Complete the prerequisites for deploying an NSX Malware Prevention SVM. See Prerequisites for Deploying the NSX Distributed Malware Prevention Service.


  1. From your browser, log in with admin privileges to an NSX Manager at https://nsx-manager-ip-address.
  2. Navigate to System > Service Deployments > Deployment.
  3. In the Partner Service drop-down menu, select VMware NSX Distributed Malware Prevention Service, and click Deploy.
  4. Enter the service deployment name.
  5. Select the vCenter Server that is registered as a compute manager in your NSX-T Data Center.
  6. Select the cluster where you want to deploy the service.
  7. To specify the datastore, do one of the following actions:
    • Select a shared datastore as the repository for the service virtual machines.
    • Select Specified on Host.

      The Specified on Host option means that you do not need to select a datastore and network on the Deploy Service page. Before deploying the service, you must configure Agent VM settings on each ESXi host to point to a specific datastore and network.

      To know more about configuring Agent VM settings, see the vSphere product documentation.

  8. Under Networks, click Set and select the Management NIC (eth0) you want to use for the deployment.
    1. Select the network to use for the Management interface (eth0) of the SVM.
      Note: The selected network must have connectivity to the management network, that is, NSX Manager nodes and the components that are running on the NSX Application Platform.

      If you have set the datastore as Specified on Host, you must set the network also as Specified on Host.

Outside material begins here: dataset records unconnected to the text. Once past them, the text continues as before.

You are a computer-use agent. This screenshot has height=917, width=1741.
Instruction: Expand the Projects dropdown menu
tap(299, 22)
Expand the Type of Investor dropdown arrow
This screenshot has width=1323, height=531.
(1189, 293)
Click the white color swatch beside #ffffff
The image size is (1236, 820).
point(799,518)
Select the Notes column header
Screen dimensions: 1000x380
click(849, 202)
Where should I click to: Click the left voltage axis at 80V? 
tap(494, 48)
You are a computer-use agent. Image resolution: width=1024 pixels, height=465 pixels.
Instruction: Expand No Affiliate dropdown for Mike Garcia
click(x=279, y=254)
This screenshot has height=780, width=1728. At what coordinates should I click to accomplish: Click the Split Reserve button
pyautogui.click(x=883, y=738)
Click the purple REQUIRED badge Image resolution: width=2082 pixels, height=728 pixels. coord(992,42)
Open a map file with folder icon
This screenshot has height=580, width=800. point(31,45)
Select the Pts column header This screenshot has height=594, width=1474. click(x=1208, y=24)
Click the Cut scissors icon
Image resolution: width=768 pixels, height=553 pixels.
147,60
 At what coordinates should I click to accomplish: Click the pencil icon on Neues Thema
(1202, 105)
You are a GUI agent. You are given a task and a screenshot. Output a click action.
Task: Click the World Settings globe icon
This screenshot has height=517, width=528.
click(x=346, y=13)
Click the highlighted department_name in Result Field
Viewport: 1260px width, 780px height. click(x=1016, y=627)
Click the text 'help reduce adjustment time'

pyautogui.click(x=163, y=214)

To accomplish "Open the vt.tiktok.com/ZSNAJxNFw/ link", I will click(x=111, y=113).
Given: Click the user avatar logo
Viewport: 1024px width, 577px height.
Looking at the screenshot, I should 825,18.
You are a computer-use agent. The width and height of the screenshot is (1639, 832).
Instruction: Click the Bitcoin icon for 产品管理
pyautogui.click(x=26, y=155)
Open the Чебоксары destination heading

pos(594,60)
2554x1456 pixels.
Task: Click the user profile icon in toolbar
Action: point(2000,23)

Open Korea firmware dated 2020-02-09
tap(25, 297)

    2. Set the Network type to DHCP or Static IP Pool. If you set the network type to a Static IP Pool, select from the list of available IP pools.
    Note: NSX auto-assigns the control interface IP address when the SVM is deployed. For NSX Malware Prevention, the control interface IP is
  9. In the Deployment Template drop-down menu, select the registered deployment template.
  10. (Required) Next to Deployment Template, click Configure Attributes. In the Appliance Public Key text box, enter or paste the public key that you created for the host cluster while completing the prerequisites, and click Save.
    When you specify the appliance public key, you can later log in to the appliance (SVM) on each host by using the corresponding private key, and download the SVM log file for troubleshooting purposes.
  11. On the Deployment page, click Save to start the deployment process.
    The deployment process might take some time. While the deployment is in progress, you can watch the progress of OVF deployment and ESX Agent installation in the Recent Tasks pane of the vSphere Client.
  12. In the NSX Manager UI, refresh the deployment status on the Deployment page. Wait until the status changes to Up.
    You might have to refresh the Deployment page a few times to retrieve the latest status.

    If the Status column shows Down, click the icon next to Down. All deployment errors are displayed. Take the required actions to fix the errors, and click Resolve. The status changes to In Progress. Wait until the status changes to Up.


NSX Malware Prevention SVM is deployed on all the hosts of the cluster.

What to do next

Go to the Service Instances page. Verify that the Deployment Status and Health Status of the service instance on each host in the cluster shows Up.

If you need help for resolving NSX Malware Prevention service deployment issues, see Troubleshooting NSX Malware Prevention Service Virtual Machine Problems.